[Stored data]
---

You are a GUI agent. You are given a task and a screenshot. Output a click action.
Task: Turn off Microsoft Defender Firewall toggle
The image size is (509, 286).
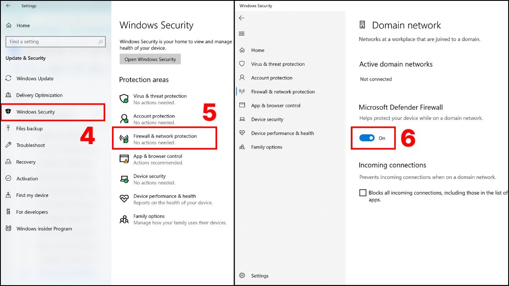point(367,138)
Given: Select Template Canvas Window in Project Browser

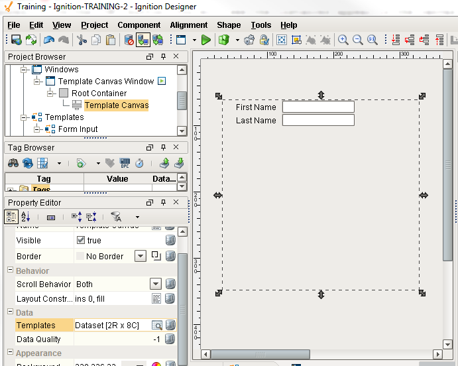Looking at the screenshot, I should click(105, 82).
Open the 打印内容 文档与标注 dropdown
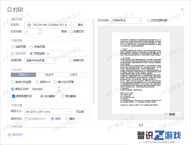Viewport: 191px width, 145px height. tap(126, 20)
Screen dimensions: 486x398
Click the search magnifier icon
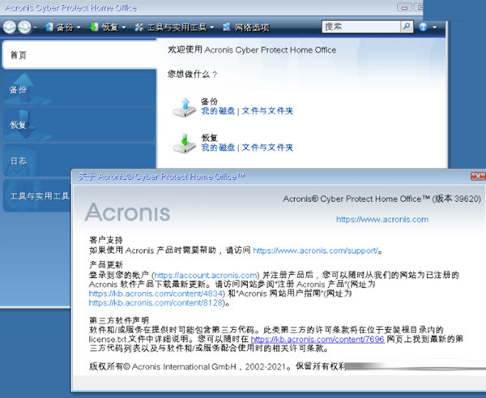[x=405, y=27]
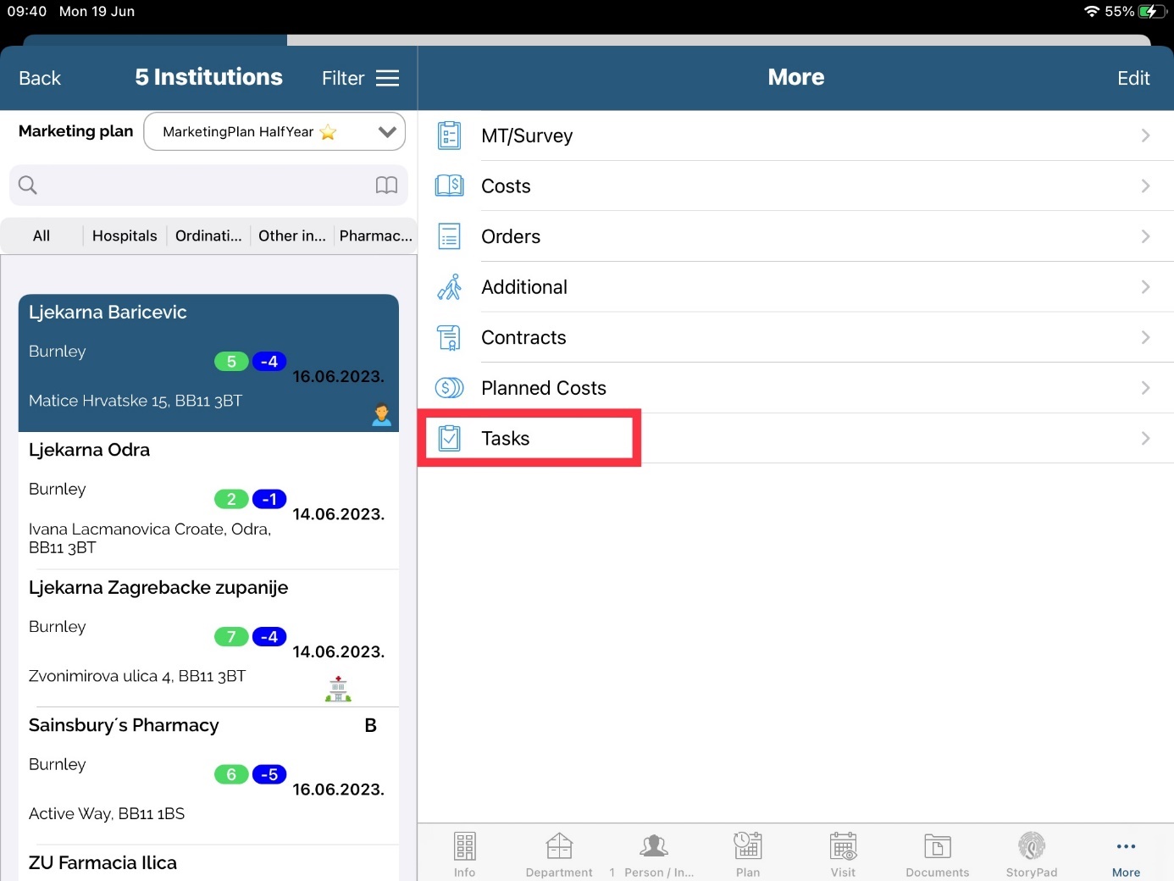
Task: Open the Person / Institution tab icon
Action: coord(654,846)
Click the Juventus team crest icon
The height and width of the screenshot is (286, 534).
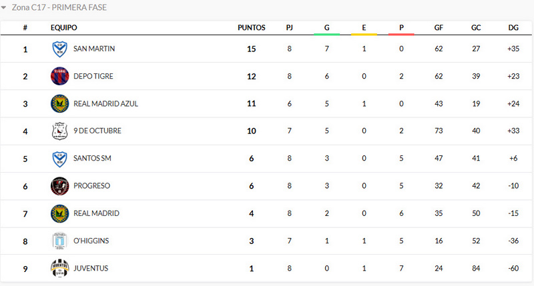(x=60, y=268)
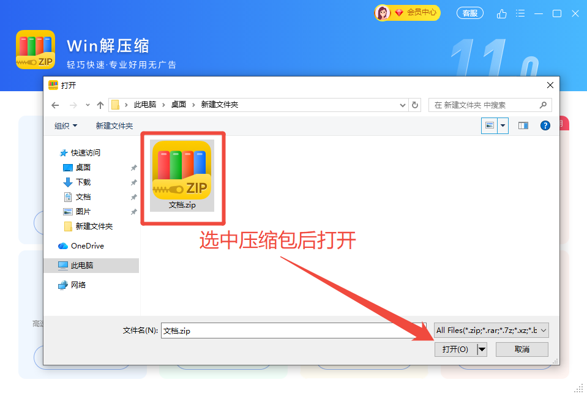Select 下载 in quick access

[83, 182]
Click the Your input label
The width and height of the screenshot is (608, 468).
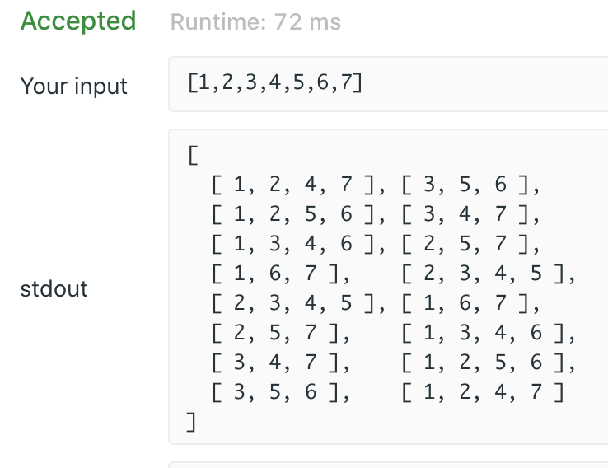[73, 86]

---

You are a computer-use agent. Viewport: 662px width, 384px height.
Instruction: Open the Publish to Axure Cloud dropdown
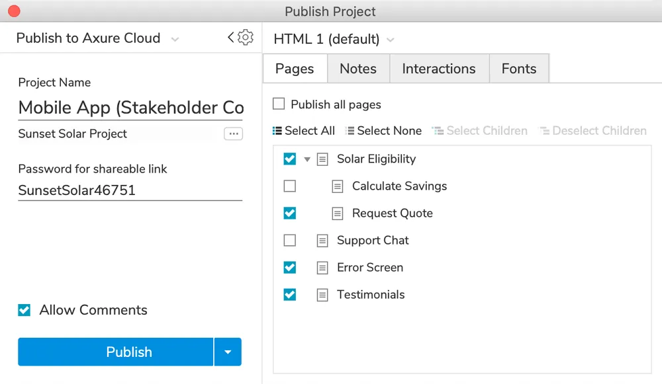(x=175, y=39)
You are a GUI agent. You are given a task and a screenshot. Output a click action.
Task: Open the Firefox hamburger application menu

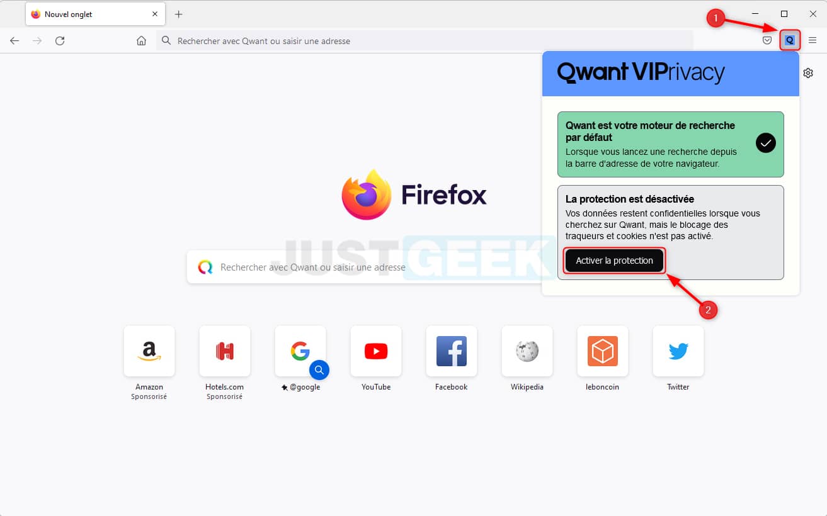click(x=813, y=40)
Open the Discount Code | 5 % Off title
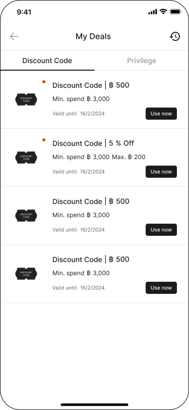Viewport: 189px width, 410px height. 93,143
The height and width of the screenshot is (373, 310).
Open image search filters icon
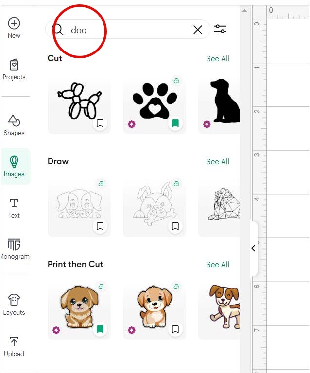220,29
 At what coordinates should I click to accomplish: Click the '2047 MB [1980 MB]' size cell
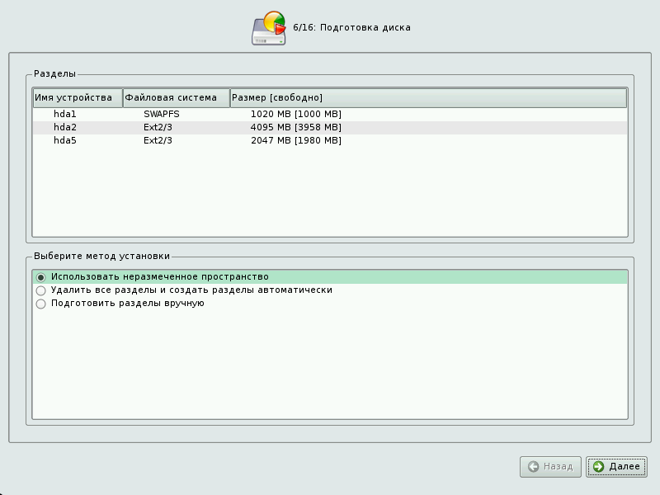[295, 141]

---

> [Assignment] Out of the records above, set down only the lines from the one that contains "You are a computer-use" through the one that contains "The height and width of the screenshot is (373, 310).", unchanged and without the pictures.

> [Solution to the exercise]
You are a computer-use agent. Viewport: 662px width, 384px height.
Instruction: Open the Publish to Axure Cloud dropdown
(x=175, y=39)
You are a GUI agent. You are given a task and a screenshot. Output a click action.
Task: Open the Firefox hamburger application menu

click(x=813, y=40)
Open the Discount Code | 5 % Off title
Viewport: 189px width, 410px height. 93,143
The height and width of the screenshot is (373, 310).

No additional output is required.